# Flood vs Floody beam types



## bkpdle (Jul 26, 2017)

When a manufacturer like Zebralight offers headlamps in Flood (120 degree beam spread) and Floody (90 degree beam spread), what are the practical differences in use? Is one better suited for reading in bed (with book right in front of you) versus walking through a basement with stuff all over the floor so you need peripheral light to not trip?

Anybody got any beamshot comparisons?


----------



## terjee (Jul 26, 2017)

There would be differences for reading a book in bed for example, but it's always hard to define which is "best". Some prefer 120, some (most?) prefer 90, and some prefer spot with a lot of spill. Not only are there differences in preference subjectively between people, but objectively as well. How far is the book from your face when you're reading? That effectively controls how much of the page is lit just as much as the light, and also how much is spilled to the sides of the book.

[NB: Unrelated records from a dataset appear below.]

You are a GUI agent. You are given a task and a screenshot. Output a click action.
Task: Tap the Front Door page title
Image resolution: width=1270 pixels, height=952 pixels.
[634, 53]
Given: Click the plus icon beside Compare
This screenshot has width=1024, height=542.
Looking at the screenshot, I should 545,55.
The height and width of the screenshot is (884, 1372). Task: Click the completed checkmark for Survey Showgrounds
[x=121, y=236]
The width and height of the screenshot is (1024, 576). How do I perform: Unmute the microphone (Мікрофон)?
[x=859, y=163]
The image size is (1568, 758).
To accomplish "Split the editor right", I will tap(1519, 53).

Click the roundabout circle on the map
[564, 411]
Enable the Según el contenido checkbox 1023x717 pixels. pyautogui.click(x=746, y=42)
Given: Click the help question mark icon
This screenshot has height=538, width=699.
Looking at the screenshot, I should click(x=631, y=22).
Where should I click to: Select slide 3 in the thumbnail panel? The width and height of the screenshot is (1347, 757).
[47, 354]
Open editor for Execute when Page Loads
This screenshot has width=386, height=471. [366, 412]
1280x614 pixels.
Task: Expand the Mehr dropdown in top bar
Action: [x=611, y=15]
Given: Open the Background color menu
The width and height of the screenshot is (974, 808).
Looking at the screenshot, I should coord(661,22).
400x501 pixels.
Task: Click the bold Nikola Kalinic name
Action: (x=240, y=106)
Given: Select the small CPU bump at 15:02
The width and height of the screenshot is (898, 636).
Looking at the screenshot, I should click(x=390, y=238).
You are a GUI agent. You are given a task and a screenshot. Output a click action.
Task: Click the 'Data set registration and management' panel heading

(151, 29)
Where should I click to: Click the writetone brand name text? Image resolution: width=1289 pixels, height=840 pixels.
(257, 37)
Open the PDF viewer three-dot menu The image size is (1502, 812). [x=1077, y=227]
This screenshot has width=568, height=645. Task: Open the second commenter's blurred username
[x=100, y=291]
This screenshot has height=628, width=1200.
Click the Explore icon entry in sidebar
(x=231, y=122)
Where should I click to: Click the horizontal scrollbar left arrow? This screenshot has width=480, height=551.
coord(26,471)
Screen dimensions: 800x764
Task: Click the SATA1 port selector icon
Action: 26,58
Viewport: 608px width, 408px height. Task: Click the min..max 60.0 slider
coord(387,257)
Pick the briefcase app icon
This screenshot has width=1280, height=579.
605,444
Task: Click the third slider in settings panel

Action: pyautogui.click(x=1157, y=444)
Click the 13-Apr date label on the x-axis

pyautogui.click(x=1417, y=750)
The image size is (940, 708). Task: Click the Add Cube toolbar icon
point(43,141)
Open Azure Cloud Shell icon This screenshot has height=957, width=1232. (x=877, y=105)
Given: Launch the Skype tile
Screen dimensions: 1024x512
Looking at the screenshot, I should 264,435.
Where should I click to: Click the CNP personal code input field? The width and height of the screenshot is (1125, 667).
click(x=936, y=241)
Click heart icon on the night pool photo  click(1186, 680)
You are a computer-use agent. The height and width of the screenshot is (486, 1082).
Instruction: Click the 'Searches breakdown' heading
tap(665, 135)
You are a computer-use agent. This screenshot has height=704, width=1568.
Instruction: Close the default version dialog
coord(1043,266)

Good rule of thumb could perhaps be that you'll know if you ever want more than 90 degrees. Two possible cases include up-close work like if you're crawled under a car, and perhaps if you're lighting for a group walking next to you.


----------



## tech25 (Jul 26, 2017)

For reading I prefer a flood type light. I don't currently have one but I have used my H51fw and H600fc and while they do the job- I find the flood light makes it more comfortable to read with. There is less variation within the beam.

For close work- the flood type beam wins but for hiking or general usage, I found the floody beam to be more versatile. Walking in a basement both will work. 

The reason I went with the floody over the flood is the flood is a more specialized light with limited throw so the floody works better in more situations. Down the road, I do plan on getting a flood light.


----------



## Loverofthelight (Jul 27, 2017)

As far as I see, I prefer headlamp fatures spotlight for viewing at a distance, while floodlight for up-close illumination, as to the spot/spill beam angle depends on personal demands, but there is no big difference. 
So a headlamp features both spotlight and floodlight that matters, and truly versatile.


----------



## TCY (Jul 27, 2017)

From Taschenlampen forum

Floody: Zebralight H600Fw MkII XM-L2 NW 4400K (18650)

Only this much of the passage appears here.